Black and Fuentes partnered up to teach the students about gross motor behavior (skills which require whole body movements) through performative art. Fuentes introduced the students to the foundational box step, a basic formation named after the pattern it creates on the floor. This technique is used in various ballroom dances including the waltz and rumba. He gracefully demonstrated the sequence with impeccable posture, giving the impression of mastery with ease. However, this beginner dance routine offered the student’s a first-hand encounter of the finnicky nature of attempting to perform a novel behavior.
“In their future career, many of our Health Promotion students will ask their patients to change a behavior such as smoking, diet, exercise, or medication adherence” explains Black. His lessons underscore that all new skills take practice. The giggles, frustrations and four-step movements of the dance were examples of elements of a person’s behavioral repertoire, imparting a reminder that learning new behaviors is not always simple.
“The study of human behavior requires an in-depth investigation of the organism, the stimuli, and the reinforcement of behavior” advises Black. His class went further to provide a stimulating activity for students to critically think about all the behaviors that go into adherence. A senior in Health Promotion and Disease Prevention track mentioned that “it was refreshing to attempt to learn and understand a new skill, but much more practice would be required to add this to an existing repertoire of behavior. The collaborative class was a great way to learn beyond a book or lecture.”

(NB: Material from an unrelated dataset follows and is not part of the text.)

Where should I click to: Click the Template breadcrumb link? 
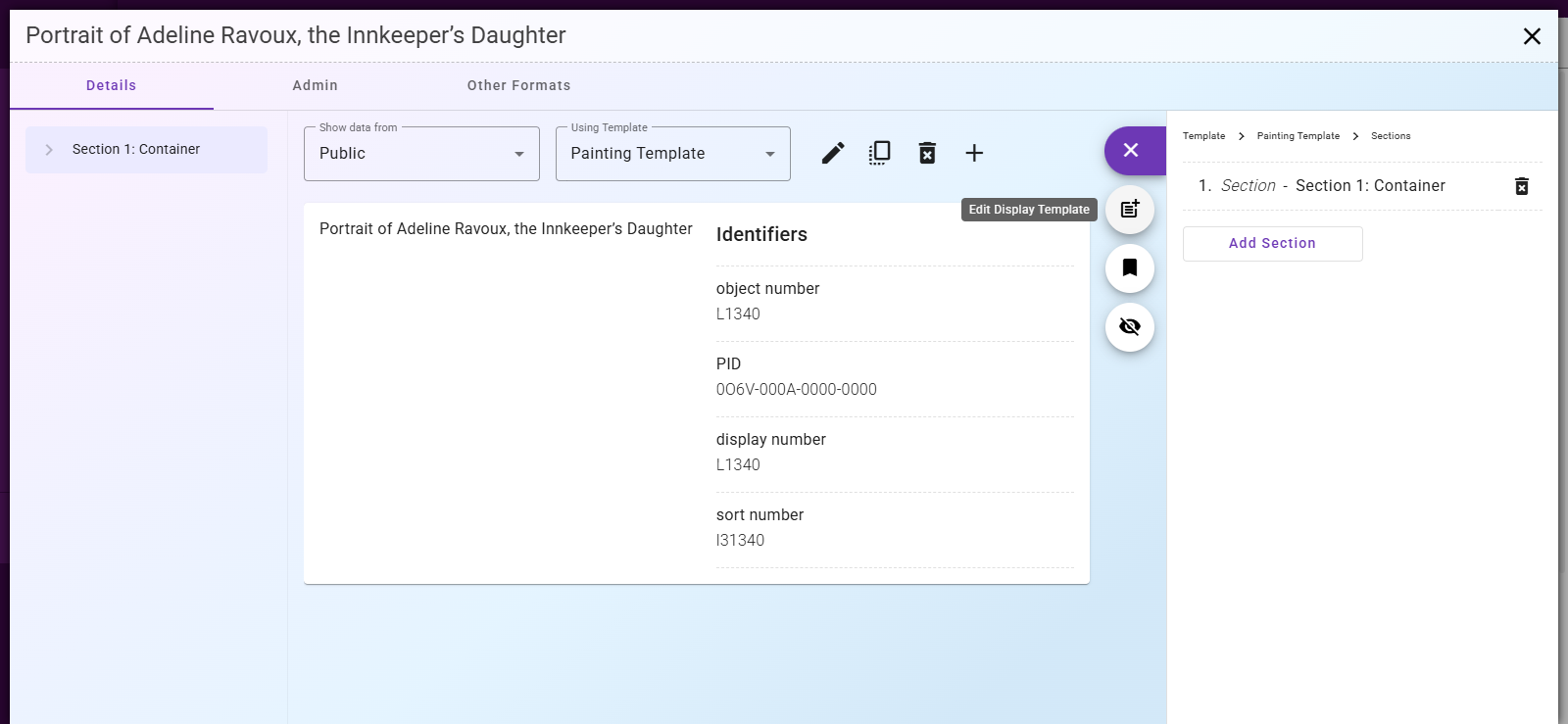tap(1203, 136)
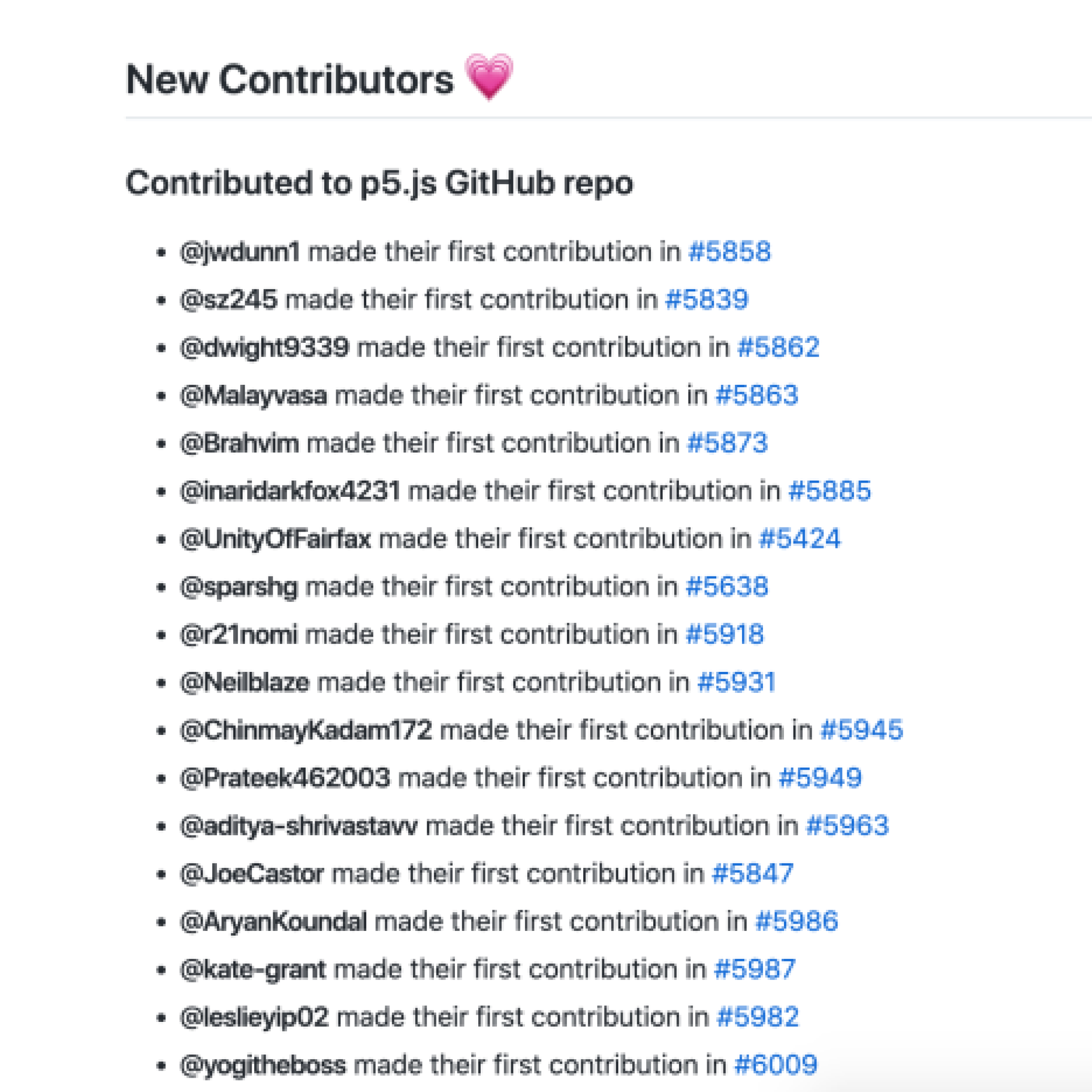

Black’s approach struck a chord with his class. They were able to draw parallels between behaviors required for adherence and mastering a new skill through dance. “Today’s lesson was so much fun, it was encouraging to see how much two subjects, Health Promotion and Dance, are related and how much deliberate attention is required to master a new behavior,” a junior observed.
The merger of the arts and sciences reinforces curricula in an exciting and memorable manner. It also gives Health Promotion students a chance to experience classes beyond their conventional purview. One student remarked “I highly recommend HP 300 to any student who is interested in learning nuanced themes of human behavior. I have not taken Professor Fuentes’ class, but I will be looking into it after this lesson!”